Friday, Sept. 24, 2021 | 2 a.m.
With the game on the line last week at Pittsburgh, Las Vegas linebacker Denzel Perryman mustered up everything he had and went all out.
The Steelers got the ball back with six minutes to play desperate for a scoring drive to cut into the Raiders’ 23-14 lead, but Perryman pounced on tackles to prevent any significant yards after catch on three straight plays. He exerted so much energy that he appeared to cramp up and had to come out of the game after yet another stop, but the tone was set.
His teammates stepped up on two plays without him, holding Pittsburgh to a 56-yard field goal attempt to help Las Vegas eventually win 26-17 and improve to 2-0.
“He’s got a presence about him,” Raiders defensive coordinator Gus Bradley said of his middle linebacker on Thursday. “I think when he’s in the huddle, they feel him.”
Not bad for a Carolina Panthers’ castoff that Las Vegas acquired in a trade for a seventh-round pick less than a month ago. The seven-year veteran is the Raiders’ leading tackler through two games and one of many new faces who’s helping to turn around the fortunes of a long-struggling defense.
More specifically, he’s one of several new faces handpicked by Bradley to key a turnaround that’s off to a good start going into a game against the Miami Dolphins at 1:05 p.m. Sunday at Allegiant Stadium. The Raiders’ defense has six new starters this year including four who had played under Bradley at previous stops — Perryman, linebacker K.J. Wright, defensive end Yannick Ngakoue and cornerback Casey Hayward Jr. Players say it’s been invaluable to have so many veterans around to help ease the transition to a new scheme.
“You have Gus’ disciples at all three levels — the back end, linebacker and the D-line,” Wright said. “It’s just really cool to see. Everywhere Gus has gone, he’s been successful and for him to come here and have the same successful start, this 2-0 start, it’s really cool to see.”
Wright goes back the longest with Bradley, who was the Seattle Seahawks’ defensive coordinator during his first two seasons in the league. Seattle maintained most principles of Bradley’s Cover 3 system after he left to take the head coaching post at Jacksonville, where he drafted Ngakoue in 2016.
So even though Perryman has spent the last four seasons under Bradley’s watch with the Los Angeles Chargers, he says the 11-year veteran Wright is the most knowledgeable player on the unit.
“K.J. is like a big brother, man,” Perryman said. “When he speaks, everybody listens.”
Wright and Perryman arrived to Las Vegas after the team had already selected captains at the end of training camp, but they’ve assumed honorary leadership positions. They’re constantly communicating with teammates during games and have encouraged them all to ask for help if they need it while preparing during the week.
It’s exactly the type of role Bradley knew they could fill.
“Everybody is listening and holding themselves accountable and they are kind of creating a standard to what it should look like,” he said. “You’re hearing the players talk, it’s not just the coaches holding you to it, so that’s a good sign.”

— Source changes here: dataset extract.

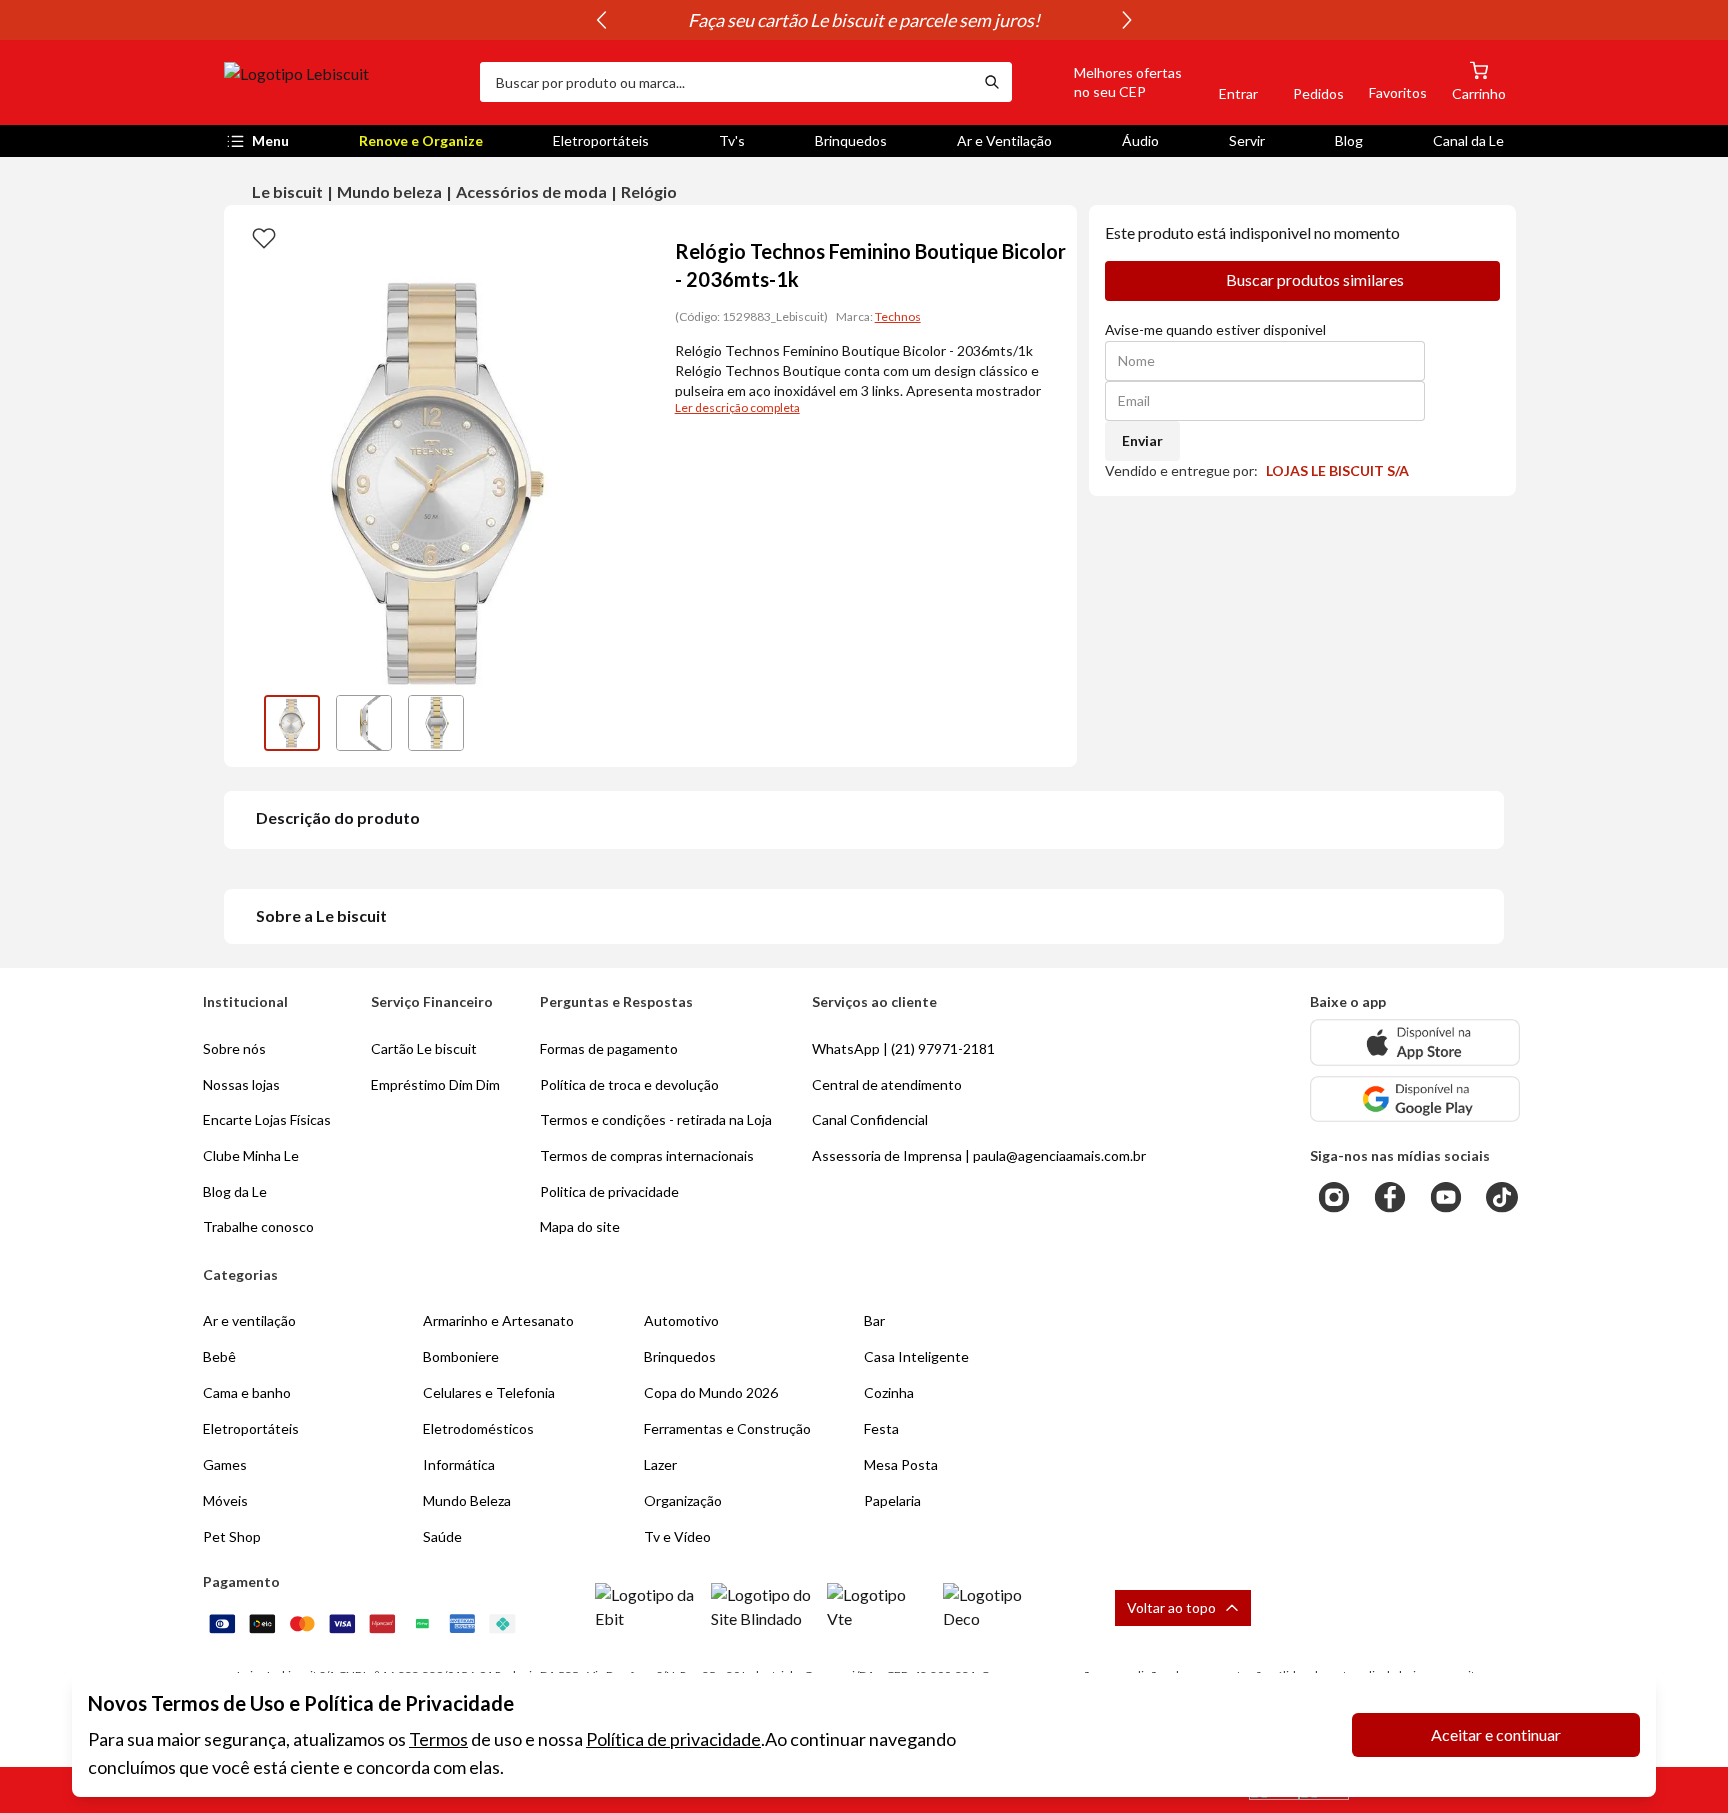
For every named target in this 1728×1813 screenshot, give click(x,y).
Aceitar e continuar (1496, 1734)
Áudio (1140, 140)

It certainly appears like Bradley has gone 4-for-4 on his reunions with former players. Ngakoue doesn’t have a sack yet but he’s “bringing us more than people know,” according to coach Jon Gruden, with constant pressure.
Hayward has been the best of all. Another former Charger, Hayward is on pace for a career year through two games. He’s the top graded cornerback in the league by Pro Football Focus, which tracks him as having not allowed a completion all year.
Fellow free-agent pickup Quinton Jefferson, a defensive tackle, had never played under Bradley before but spent four years in the Seattle system the coach once implemented. He’s been disruptive in the middle, and forced a late fumble that helped the Raiders come back against the Ravens in Week 1
All the Bradley-inspired additions — the latest was adding defensive tackle Damion Square to the practice field last week after Gerald McCoy went down with an injury — go against the perception of Gruden as a control freak. Bradley has continued to want his own guys to make their mark with the Raiders, and Gruden has obliged.
“Usually that’s what happens: When a new coach comes in, he tries to bring in a couple guys that he had been with in the past,” Gruden said.
But this has gone beyond standard operating procedure. The Raiders have given Bradley more resources and decision-making power than the typical defensive coordinator.
He’s largely wielded it by bringing in players he’s already familiar and comfortable with. And so far, it’s paid off.
“It helps a lot,” Perryman said. “Some of these guys, it’s their first year in this defense and bringing in guys that have been in this defense a while, this system, it’s helping out these guys.”